- _Prompt_: Look through the data below for the line with "Given: Focus the Phone number input", and transcribe it exactly together with each line after it up to and including the line with "You are a computer-use agent. The height". Give nothing else.

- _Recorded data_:
BEGIN
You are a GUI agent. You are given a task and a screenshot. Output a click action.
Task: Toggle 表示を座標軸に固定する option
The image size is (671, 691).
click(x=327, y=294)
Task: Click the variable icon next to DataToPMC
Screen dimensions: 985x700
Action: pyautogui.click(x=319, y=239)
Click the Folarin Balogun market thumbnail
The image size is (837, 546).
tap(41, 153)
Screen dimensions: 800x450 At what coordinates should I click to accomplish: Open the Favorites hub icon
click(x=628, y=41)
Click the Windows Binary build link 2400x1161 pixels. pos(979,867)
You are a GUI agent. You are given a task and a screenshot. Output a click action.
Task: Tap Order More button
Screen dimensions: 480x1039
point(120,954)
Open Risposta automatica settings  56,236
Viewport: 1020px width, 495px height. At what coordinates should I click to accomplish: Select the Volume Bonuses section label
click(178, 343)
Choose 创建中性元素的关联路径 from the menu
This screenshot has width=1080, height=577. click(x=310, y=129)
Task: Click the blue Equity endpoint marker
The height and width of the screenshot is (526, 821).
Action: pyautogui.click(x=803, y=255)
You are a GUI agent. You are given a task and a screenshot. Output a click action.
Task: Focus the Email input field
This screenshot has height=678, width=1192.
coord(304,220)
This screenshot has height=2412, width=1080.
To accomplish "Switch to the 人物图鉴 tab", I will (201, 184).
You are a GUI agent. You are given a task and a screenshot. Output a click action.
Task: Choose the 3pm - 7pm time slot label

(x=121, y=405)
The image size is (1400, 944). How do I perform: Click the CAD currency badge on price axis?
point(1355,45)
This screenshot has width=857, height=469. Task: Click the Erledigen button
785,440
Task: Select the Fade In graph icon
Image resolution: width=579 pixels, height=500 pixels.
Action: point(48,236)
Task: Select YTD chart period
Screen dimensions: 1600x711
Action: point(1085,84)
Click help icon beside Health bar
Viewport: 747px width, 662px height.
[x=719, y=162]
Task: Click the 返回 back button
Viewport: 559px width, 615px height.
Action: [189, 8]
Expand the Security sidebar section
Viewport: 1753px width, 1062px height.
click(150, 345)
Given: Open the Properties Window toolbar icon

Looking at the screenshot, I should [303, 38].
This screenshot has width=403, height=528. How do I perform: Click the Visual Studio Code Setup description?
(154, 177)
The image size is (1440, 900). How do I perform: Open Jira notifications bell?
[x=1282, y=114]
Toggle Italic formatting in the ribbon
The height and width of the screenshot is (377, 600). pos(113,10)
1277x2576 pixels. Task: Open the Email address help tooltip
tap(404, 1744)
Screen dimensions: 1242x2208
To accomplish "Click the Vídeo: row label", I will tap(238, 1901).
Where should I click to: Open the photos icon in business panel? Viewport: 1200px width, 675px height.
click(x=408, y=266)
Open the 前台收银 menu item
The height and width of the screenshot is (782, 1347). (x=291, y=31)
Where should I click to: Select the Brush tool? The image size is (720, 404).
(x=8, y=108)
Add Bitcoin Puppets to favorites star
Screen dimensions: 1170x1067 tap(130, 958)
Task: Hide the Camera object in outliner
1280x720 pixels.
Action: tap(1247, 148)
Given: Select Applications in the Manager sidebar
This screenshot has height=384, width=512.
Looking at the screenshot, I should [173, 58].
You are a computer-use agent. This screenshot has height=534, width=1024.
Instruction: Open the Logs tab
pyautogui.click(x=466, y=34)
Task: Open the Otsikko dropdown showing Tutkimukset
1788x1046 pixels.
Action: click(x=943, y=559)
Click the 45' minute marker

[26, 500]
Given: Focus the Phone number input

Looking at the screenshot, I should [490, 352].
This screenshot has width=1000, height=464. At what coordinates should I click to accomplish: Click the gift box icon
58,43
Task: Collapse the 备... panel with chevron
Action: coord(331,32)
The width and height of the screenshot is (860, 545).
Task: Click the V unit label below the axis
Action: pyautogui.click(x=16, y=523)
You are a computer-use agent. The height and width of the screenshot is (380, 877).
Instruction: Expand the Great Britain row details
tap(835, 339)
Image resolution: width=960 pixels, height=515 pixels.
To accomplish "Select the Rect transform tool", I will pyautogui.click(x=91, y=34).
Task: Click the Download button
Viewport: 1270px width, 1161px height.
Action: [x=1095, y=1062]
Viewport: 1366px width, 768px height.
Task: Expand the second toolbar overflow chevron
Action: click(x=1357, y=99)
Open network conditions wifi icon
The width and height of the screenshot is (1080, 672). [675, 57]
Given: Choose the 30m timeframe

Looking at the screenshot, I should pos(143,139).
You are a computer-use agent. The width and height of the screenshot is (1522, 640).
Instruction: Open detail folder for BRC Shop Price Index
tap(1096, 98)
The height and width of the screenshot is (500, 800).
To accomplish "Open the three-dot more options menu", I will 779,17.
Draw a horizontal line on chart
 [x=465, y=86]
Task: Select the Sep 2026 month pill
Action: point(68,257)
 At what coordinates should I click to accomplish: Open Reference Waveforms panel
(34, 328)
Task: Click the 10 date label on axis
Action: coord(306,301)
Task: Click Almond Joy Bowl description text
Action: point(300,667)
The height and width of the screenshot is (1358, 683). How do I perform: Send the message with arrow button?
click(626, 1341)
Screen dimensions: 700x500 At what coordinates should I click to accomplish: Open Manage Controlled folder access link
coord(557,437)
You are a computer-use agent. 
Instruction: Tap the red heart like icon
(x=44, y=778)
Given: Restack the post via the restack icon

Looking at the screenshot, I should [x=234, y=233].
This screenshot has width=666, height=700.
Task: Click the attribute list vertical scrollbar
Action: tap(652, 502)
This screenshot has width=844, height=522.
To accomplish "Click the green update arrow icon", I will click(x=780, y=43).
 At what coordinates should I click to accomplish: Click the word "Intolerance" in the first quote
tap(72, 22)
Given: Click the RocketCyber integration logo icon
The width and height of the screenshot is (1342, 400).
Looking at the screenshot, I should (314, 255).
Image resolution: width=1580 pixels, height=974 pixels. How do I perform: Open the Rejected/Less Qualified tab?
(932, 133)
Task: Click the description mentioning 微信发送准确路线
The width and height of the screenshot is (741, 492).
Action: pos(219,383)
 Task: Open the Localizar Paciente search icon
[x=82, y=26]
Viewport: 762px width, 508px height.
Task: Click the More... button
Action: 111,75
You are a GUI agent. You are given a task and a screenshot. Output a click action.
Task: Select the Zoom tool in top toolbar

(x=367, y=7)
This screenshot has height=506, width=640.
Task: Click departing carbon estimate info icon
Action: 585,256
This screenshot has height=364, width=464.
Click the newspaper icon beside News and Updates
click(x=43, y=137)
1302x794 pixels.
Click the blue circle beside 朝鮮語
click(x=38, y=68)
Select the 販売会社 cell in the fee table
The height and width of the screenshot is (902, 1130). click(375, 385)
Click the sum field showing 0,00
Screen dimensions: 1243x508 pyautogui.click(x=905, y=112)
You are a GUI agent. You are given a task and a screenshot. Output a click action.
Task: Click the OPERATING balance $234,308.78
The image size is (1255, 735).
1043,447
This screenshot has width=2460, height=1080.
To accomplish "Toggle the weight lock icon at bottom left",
END
- _Answer area_:
Given: Focus the Phone number input

Looking at the screenshot, I should [490, 352].
This screenshot has width=1000, height=464. At what coordinates should I click to accomplish: Click the gift box icon
58,43
Task: Collapse the 备... panel with chevron
Action: coord(331,32)
The width and height of the screenshot is (860, 545).
Task: Click the V unit label below the axis
Action: pyautogui.click(x=16, y=523)
You are a computer-use agent. The height and width of the screenshot is (380, 877).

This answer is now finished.